The amount that banks will repay on June 4 is below this week’s repayments of 6.977 billion euros, and falls short of the 5.5 billion forecast in a Reuters poll.
The ECB has signaled its readiness to take fresh policy action at its June 5 policy meeting after reviewing the latest round of its staff forecasts for the euro zone economy, which are due to come out the same day.
ECB Executive Board member Yves Mersch said on Wednesday next week’s policy meeting could yield a combination of policies to tackle low inflation and low credit growth, but the timing of the implementation could vary.
Reuters reported earlier this month that the ECB’s policy package would include cuts in all interest rates and targeted measures aimed at boosting lending to small- and mid-sized firms.
Lowering the main refinancing rate would make holding the existing three-year loans - the cost of which is linked to this rate - cheaper and reduce borrowing costs.
But cutting the interest rate on overnight deposits below the current level of zero would effectively mean charging banks for parking their excess cash overnight at the central bank.

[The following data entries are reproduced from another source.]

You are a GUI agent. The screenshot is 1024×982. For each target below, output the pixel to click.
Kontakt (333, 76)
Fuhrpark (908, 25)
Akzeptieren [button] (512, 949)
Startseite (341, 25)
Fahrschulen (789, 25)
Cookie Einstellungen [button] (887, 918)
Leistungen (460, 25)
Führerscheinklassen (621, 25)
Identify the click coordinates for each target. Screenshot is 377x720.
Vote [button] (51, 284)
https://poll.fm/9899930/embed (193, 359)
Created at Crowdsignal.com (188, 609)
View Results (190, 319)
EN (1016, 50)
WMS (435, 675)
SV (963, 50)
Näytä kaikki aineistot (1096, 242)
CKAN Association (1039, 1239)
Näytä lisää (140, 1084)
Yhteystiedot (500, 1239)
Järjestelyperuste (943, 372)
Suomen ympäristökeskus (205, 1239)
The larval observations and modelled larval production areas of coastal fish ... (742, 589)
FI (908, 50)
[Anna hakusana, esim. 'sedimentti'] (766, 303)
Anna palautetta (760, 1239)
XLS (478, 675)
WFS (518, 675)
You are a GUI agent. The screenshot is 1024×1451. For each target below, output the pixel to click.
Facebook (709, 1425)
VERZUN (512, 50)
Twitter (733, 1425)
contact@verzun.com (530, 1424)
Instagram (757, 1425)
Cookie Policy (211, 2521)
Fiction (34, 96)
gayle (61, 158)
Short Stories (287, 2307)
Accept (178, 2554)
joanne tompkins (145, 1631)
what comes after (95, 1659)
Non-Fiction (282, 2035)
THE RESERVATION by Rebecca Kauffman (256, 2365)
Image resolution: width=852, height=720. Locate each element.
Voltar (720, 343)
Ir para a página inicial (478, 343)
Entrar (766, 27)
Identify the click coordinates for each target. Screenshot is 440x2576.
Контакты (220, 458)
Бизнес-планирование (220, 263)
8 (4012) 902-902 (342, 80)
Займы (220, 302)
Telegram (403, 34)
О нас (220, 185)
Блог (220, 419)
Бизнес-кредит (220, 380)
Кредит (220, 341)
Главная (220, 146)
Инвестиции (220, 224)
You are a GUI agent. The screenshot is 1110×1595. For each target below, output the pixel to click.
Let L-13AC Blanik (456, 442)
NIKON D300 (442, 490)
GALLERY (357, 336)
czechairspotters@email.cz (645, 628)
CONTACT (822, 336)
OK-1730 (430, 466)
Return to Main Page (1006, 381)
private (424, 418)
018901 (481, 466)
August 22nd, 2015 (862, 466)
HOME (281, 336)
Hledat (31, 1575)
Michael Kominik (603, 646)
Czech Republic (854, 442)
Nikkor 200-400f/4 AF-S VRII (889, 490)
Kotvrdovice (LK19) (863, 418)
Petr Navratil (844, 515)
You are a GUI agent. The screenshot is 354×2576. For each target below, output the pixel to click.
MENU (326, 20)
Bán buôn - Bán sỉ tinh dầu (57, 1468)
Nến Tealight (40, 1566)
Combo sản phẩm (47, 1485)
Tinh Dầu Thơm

Tools on the ECB’s shelf include also an injection of cheap long-term funds with pricing linked to an increase in net lending and targeted measures aimed at boosting lending to smaller firms, for example through the securitized loan market.
On Friday, the ECB said three banks would repay 1.55 billion euros from the first LTRO on June 4, and two banks would pay back 240 million from the second LTRO.